[BEGIN]

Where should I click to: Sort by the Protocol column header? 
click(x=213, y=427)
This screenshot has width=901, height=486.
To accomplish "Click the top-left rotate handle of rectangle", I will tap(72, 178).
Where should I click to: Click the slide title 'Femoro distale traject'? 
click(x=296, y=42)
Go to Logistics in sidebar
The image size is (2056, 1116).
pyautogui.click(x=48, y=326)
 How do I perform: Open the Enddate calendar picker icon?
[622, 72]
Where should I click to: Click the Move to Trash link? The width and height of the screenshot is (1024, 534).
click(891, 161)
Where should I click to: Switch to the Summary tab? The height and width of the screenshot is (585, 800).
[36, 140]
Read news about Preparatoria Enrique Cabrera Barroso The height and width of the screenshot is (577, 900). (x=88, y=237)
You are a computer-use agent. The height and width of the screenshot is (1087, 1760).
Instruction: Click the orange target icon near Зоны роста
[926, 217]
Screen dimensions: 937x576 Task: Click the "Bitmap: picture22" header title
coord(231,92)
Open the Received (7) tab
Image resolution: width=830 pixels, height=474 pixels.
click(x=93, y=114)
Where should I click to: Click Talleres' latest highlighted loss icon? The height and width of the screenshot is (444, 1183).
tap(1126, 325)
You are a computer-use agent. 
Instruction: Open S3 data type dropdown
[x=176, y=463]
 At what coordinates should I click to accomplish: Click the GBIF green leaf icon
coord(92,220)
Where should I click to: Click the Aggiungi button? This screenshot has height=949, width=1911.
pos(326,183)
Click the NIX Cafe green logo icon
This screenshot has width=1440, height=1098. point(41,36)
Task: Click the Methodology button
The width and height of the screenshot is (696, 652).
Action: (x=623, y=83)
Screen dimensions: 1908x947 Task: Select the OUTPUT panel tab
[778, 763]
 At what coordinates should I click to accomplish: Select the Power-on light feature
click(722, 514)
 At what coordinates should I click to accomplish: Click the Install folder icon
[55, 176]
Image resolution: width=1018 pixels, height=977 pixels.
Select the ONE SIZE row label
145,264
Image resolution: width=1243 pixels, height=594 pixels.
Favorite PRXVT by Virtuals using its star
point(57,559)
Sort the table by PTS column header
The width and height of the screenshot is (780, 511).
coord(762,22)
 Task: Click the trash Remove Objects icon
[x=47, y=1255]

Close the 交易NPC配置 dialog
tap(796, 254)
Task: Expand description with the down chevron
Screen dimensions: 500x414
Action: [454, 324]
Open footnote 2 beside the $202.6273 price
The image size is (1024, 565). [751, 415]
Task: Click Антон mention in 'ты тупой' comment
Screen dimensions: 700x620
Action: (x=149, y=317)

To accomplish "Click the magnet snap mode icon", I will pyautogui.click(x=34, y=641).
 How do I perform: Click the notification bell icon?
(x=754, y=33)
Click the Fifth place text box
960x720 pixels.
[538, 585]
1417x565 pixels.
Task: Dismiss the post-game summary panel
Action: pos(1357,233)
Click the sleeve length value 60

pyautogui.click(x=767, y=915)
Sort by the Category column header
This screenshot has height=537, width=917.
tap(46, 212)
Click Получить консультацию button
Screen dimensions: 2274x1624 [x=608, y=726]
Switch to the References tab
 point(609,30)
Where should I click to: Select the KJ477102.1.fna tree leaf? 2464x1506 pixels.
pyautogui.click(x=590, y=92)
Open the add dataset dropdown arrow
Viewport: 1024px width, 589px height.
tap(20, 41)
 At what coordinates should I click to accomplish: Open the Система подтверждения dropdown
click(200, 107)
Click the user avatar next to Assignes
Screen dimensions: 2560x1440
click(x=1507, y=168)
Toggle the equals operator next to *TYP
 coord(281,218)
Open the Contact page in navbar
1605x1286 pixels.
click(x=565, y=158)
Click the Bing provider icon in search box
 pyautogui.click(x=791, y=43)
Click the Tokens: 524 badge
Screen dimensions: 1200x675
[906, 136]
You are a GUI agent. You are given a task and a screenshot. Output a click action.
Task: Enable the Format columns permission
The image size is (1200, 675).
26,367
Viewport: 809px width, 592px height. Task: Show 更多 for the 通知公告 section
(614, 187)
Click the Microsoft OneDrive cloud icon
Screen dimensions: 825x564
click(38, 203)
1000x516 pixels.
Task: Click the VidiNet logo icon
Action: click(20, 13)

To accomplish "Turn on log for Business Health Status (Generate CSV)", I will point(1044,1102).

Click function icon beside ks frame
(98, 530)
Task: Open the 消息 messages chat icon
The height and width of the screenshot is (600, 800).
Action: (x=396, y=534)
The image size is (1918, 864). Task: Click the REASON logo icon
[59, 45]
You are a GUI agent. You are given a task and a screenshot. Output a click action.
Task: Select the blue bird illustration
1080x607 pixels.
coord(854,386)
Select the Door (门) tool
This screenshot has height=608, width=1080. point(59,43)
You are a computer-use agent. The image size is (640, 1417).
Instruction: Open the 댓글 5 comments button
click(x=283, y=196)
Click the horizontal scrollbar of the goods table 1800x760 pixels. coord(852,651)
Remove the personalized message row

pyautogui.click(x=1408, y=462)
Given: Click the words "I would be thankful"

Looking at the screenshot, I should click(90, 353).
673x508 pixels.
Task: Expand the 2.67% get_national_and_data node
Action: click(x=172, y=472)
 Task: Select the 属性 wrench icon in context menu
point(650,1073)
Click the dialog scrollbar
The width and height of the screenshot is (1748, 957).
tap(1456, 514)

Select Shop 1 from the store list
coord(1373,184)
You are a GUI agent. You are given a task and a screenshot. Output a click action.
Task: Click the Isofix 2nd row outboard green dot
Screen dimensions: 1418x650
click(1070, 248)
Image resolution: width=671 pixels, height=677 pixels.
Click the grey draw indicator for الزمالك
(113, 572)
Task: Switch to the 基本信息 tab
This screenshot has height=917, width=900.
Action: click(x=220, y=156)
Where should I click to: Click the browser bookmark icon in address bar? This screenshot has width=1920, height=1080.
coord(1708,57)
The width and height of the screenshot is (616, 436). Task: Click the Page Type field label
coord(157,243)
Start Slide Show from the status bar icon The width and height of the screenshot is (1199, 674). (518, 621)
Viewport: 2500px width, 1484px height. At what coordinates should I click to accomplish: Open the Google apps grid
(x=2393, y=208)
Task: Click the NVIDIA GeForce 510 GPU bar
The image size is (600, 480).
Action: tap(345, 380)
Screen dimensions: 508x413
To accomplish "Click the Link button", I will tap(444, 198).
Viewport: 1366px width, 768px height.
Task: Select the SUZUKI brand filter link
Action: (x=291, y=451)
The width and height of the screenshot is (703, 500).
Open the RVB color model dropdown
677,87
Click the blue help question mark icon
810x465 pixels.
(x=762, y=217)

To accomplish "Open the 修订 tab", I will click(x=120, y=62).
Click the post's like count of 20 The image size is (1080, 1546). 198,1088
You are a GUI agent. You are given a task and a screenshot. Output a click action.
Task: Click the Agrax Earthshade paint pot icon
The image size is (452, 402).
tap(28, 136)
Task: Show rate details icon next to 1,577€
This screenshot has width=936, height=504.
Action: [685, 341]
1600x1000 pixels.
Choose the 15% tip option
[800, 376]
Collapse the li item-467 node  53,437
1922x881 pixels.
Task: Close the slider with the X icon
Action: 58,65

[END]

EXERCISE TASK
Copy the records exactly, starting with the line that contains "At what coordinates should I click to accomplish: Click the GBIF" and going on through the line that contains "This screenshot has width=1440, height=1098.".

EXPECTED OUTPUT
 At what coordinates should I click to accomplish: Click the GBIF green leaf icon
coord(92,220)
Where should I click to: Click the Aggiungi button? This screenshot has height=949, width=1911.
pos(326,183)
Click the NIX Cafe green logo icon
This screenshot has width=1440, height=1098. point(41,36)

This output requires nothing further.